>> begin
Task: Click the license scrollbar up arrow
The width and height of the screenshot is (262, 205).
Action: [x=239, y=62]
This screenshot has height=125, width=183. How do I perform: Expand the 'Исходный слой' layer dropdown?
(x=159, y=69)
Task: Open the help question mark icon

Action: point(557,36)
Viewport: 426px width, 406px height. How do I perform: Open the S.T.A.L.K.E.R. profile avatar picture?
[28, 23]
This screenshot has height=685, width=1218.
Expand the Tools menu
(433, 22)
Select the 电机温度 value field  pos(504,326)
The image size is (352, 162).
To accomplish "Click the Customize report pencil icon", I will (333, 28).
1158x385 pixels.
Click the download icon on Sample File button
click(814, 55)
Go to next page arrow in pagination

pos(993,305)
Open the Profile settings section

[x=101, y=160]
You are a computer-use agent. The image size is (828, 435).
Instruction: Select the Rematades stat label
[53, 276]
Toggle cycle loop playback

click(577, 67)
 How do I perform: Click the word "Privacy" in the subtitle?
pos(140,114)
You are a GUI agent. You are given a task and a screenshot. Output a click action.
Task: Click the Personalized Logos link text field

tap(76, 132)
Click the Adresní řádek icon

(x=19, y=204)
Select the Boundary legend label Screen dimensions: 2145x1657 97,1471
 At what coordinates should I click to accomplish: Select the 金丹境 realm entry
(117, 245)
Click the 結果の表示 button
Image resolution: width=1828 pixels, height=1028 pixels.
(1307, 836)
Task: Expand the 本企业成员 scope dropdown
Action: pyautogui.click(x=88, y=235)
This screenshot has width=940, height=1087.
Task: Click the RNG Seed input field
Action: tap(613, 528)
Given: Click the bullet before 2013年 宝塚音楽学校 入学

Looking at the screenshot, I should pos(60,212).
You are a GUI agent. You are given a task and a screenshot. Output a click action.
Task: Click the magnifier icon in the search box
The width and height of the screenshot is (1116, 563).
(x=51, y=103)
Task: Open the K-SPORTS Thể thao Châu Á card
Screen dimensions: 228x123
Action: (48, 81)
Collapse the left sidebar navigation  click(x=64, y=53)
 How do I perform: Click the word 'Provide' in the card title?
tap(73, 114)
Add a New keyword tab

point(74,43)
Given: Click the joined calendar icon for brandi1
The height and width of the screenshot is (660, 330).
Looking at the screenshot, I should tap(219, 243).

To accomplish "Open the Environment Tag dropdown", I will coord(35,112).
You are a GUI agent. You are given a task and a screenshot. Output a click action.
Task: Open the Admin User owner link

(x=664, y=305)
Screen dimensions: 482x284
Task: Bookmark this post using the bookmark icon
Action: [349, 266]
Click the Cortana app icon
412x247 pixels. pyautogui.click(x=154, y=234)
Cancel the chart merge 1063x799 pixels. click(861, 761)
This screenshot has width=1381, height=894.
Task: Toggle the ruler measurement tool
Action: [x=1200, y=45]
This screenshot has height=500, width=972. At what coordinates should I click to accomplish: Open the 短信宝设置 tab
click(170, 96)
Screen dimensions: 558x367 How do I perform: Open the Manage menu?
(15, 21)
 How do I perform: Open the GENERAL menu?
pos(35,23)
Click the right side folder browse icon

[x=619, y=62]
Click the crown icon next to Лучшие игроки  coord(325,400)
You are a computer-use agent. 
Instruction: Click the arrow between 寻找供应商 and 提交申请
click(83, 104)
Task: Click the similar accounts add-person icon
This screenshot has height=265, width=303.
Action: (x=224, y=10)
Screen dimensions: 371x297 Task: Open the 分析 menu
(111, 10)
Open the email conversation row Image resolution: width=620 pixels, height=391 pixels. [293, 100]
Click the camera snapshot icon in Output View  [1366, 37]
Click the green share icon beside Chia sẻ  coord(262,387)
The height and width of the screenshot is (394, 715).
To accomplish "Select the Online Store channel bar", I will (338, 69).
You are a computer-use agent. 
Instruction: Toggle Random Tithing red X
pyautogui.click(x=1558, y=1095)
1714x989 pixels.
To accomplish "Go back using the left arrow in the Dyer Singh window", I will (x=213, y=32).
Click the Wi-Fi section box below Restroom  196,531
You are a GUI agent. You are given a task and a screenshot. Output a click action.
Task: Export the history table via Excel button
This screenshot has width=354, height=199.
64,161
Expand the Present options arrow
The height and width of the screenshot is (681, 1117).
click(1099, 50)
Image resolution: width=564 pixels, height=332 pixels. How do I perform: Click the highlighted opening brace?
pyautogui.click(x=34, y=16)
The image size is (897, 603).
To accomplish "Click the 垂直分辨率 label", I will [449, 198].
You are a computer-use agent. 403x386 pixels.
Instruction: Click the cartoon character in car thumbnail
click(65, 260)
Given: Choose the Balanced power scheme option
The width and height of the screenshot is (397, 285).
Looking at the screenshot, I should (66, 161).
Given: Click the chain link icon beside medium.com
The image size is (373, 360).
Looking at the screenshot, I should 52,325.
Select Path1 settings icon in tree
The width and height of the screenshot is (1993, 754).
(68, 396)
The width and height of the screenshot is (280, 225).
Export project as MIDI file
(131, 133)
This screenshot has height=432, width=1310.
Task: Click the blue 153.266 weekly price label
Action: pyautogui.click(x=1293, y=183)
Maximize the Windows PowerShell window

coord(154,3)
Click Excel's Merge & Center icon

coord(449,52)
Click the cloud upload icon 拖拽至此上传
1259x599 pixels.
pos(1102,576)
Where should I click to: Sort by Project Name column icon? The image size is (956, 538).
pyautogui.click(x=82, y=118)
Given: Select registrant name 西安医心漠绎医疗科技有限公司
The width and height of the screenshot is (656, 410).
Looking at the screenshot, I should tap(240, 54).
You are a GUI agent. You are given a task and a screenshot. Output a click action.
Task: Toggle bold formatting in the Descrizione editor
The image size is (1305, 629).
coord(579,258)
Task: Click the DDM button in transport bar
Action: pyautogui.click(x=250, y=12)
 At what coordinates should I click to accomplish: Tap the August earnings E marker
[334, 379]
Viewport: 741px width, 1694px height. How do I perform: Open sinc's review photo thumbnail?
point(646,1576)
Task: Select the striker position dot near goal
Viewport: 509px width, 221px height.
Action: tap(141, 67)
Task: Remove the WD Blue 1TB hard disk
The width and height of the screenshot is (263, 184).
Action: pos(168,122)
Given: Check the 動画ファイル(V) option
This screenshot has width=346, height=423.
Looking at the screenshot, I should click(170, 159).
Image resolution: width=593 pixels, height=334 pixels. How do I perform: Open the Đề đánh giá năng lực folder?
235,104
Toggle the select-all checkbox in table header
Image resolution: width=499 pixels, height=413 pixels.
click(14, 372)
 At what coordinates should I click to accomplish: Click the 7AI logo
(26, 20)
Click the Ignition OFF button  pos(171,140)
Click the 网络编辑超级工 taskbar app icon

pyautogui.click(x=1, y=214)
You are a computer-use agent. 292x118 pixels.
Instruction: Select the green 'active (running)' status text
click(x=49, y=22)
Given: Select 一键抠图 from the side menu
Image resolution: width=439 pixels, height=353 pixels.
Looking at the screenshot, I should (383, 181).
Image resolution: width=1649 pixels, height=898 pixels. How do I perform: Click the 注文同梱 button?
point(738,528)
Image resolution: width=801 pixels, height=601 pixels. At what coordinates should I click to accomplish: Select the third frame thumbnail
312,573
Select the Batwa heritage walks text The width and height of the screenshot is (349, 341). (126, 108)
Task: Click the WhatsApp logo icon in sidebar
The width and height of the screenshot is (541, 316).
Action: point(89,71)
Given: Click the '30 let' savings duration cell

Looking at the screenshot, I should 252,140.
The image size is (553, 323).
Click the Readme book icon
>> end
Task instructions: Rewrite all the entries above, replacing "How do I perform" with "How can I complete" and leaving every other word unchanged.

Result of this exercise:
Task: Click the license scrollbar up arrow
The width and height of the screenshot is (262, 205).
Action: [x=239, y=62]
This screenshot has height=125, width=183. How can I complete: Expand the 'Исходный слой' layer dropdown?
(x=159, y=69)
Task: Open the help question mark icon

Action: point(557,36)
Viewport: 426px width, 406px height. How can I complete: Open the S.T.A.L.K.E.R. profile avatar picture?
[28, 23]
This screenshot has height=685, width=1218.
Expand the Tools menu
(433, 22)
Select the 电机温度 value field  pos(504,326)
The image size is (352, 162).
To accomplish "Click the Customize report pencil icon", I will (333, 28).
1158x385 pixels.
Click the download icon on Sample File button
click(814, 55)
Go to next page arrow in pagination

pos(993,305)
Open the Profile settings section

[x=101, y=160]
You are a computer-use agent. The image size is (828, 435).
Instruction: Select the Rematades stat label
[53, 276]
Toggle cycle loop playback

click(577, 67)
 How can I complete: Click the word "Privacy" in the subtitle?
pos(140,114)
You are a GUI agent. You are given a task and a screenshot. Output a click action.
Task: Click the Personalized Logos link text field

tap(76, 132)
Click the Adresní řádek icon

(x=19, y=204)
Select the Boundary legend label Screen dimensions: 2145x1657 97,1471
 At what coordinates should I click to accomplish: Select the 金丹境 realm entry
(117, 245)
Click the 結果の表示 button
Image resolution: width=1828 pixels, height=1028 pixels.
(1307, 836)
Task: Expand the 本企业成员 scope dropdown
Action: pyautogui.click(x=88, y=235)
This screenshot has width=940, height=1087.
Task: Click the RNG Seed input field
Action: tap(613, 528)
Given: Click the bullet before 2013年 宝塚音楽学校 入学

Looking at the screenshot, I should pos(60,212).
You are a GUI agent. You are given a task and a screenshot. Output a click action.
Task: Click the magnifier icon in the search box
The width and height of the screenshot is (1116, 563).
(x=51, y=103)
Task: Open the K-SPORTS Thể thao Châu Á card
Screen dimensions: 228x123
Action: (48, 81)
Collapse the left sidebar navigation  click(x=64, y=53)
 How can I complete: Click the word 'Provide' in the card title?
tap(73, 114)
Add a New keyword tab

point(74,43)
Given: Click the joined calendar icon for brandi1
The height and width of the screenshot is (660, 330).
Looking at the screenshot, I should tap(219, 243).

To accomplish "Open the Environment Tag dropdown", I will coord(35,112).
You are a GUI agent. You are given a task and a screenshot. Output a click action.
Task: Open the Admin User owner link

(x=664, y=305)
Screen dimensions: 482x284
Task: Bookmark this post using the bookmark icon
Action: [349, 266]
Click the Cortana app icon
412x247 pixels. pyautogui.click(x=154, y=234)
Cancel the chart merge 1063x799 pixels. click(861, 761)
This screenshot has width=1381, height=894.
Task: Toggle the ruler measurement tool
Action: [x=1200, y=45]
This screenshot has height=500, width=972. At what coordinates should I click to accomplish: Open the 短信宝设置 tab
click(170, 96)
Screen dimensions: 558x367 How can I complete: Open the Manage menu?
(15, 21)
 How can I complete: Open the GENERAL menu?
pos(35,23)
Click the right side folder browse icon

[x=619, y=62]
Click the crown icon next to Лучшие игроки  coord(325,400)
You are a computer-use agent. 
Instruction: Click the arrow between 寻找供应商 and 提交申请
click(83, 104)
Task: Click the similar accounts add-person icon
This screenshot has height=265, width=303.
Action: (x=224, y=10)
Screen dimensions: 371x297 Task: Open the 分析 menu
(111, 10)
Open the email conversation row Image resolution: width=620 pixels, height=391 pixels. [293, 100]
Click the camera snapshot icon in Output View  [1366, 37]
Click the green share icon beside Chia sẻ  coord(262,387)
The height and width of the screenshot is (394, 715).
To accomplish "Select the Online Store channel bar", I will (338, 69).
You are a computer-use agent. 
Instruction: Toggle Random Tithing red X
pyautogui.click(x=1558, y=1095)
1714x989 pixels.
To accomplish "Go back using the left arrow in the Dyer Singh window", I will (x=213, y=32).
Click the Wi-Fi section box below Restroom  196,531
You are a GUI agent. You are given a task and a screenshot. Output a click action.
Task: Export the history table via Excel button
This screenshot has width=354, height=199.
64,161
Expand the Present options arrow
The height and width of the screenshot is (681, 1117).
click(1099, 50)
Image resolution: width=564 pixels, height=332 pixels. How can I complete: Click the highlighted opening brace?
pyautogui.click(x=34, y=16)
The image size is (897, 603).
To accomplish "Click the 垂直分辨率 label", I will [449, 198].
You are a computer-use agent. 403x386 pixels.
Instruction: Click the cartoon character in car thumbnail
click(65, 260)
Given: Choose the Balanced power scheme option
The width and height of the screenshot is (397, 285).
Looking at the screenshot, I should (66, 161).
Given: Click the chain link icon beside medium.com
The image size is (373, 360).
Looking at the screenshot, I should 52,325.
Select Path1 settings icon in tree
The width and height of the screenshot is (1993, 754).
(68, 396)
The width and height of the screenshot is (280, 225).
Export project as MIDI file
(131, 133)
This screenshot has height=432, width=1310.
Task: Click the blue 153.266 weekly price label
Action: pyautogui.click(x=1293, y=183)
Maximize the Windows PowerShell window

coord(154,3)
Click Excel's Merge & Center icon

coord(449,52)
Click the cloud upload icon 拖拽至此上传
1259x599 pixels.
pos(1102,576)
Where should I click to: Sort by Project Name column icon? The image size is (956, 538).
pyautogui.click(x=82, y=118)
Given: Select registrant name 西安医心漠绎医疗科技有限公司
The width and height of the screenshot is (656, 410).
Looking at the screenshot, I should tap(240, 54).
You are a GUI agent. You are given a task and a screenshot. Output a click action.
Task: Toggle bold formatting in the Descrizione editor
The image size is (1305, 629).
coord(579,258)
Task: Click the DDM button in transport bar
Action: pyautogui.click(x=250, y=12)
 At what coordinates should I click to accomplish: Tap the August earnings E marker
[334, 379]
Viewport: 741px width, 1694px height. How can I complete: Open sinc's review photo thumbnail?
point(646,1576)
Task: Select the striker position dot near goal
Viewport: 509px width, 221px height.
Action: tap(141, 67)
Task: Remove the WD Blue 1TB hard disk
The width and height of the screenshot is (263, 184).
Action: pos(168,122)
Given: Check the 動画ファイル(V) option
This screenshot has width=346, height=423.
Looking at the screenshot, I should click(170, 159).
Image resolution: width=593 pixels, height=334 pixels. How can I complete: Open the Đề đánh giá năng lực folder?
235,104
Toggle the select-all checkbox in table header
Image resolution: width=499 pixels, height=413 pixels.
click(14, 372)
 At what coordinates should I click to accomplish: Click the 7AI logo
(26, 20)
Click the Ignition OFF button  pos(171,140)
Click the 网络编辑超级工 taskbar app icon

pyautogui.click(x=1, y=214)
You are a computer-use agent. 292x118 pixels.
Instruction: Select the green 'active (running)' status text
click(x=49, y=22)
Given: Select 一键抠图 from the side menu
Image resolution: width=439 pixels, height=353 pixels.
Looking at the screenshot, I should (383, 181).
Image resolution: width=1649 pixels, height=898 pixels. How can I complete: Click the 注文同梱 button?
point(738,528)
Image resolution: width=801 pixels, height=601 pixels. At what coordinates should I click to accomplish: Select the third frame thumbnail
312,573
Select the Batwa heritage walks text The width and height of the screenshot is (349, 341). (126, 108)
Task: Click the WhatsApp logo icon in sidebar
The width and height of the screenshot is (541, 316).
Action: point(89,71)
Given: Click the '30 let' savings duration cell

Looking at the screenshot, I should 252,140.
The image size is (553, 323).
Click the Readme book icon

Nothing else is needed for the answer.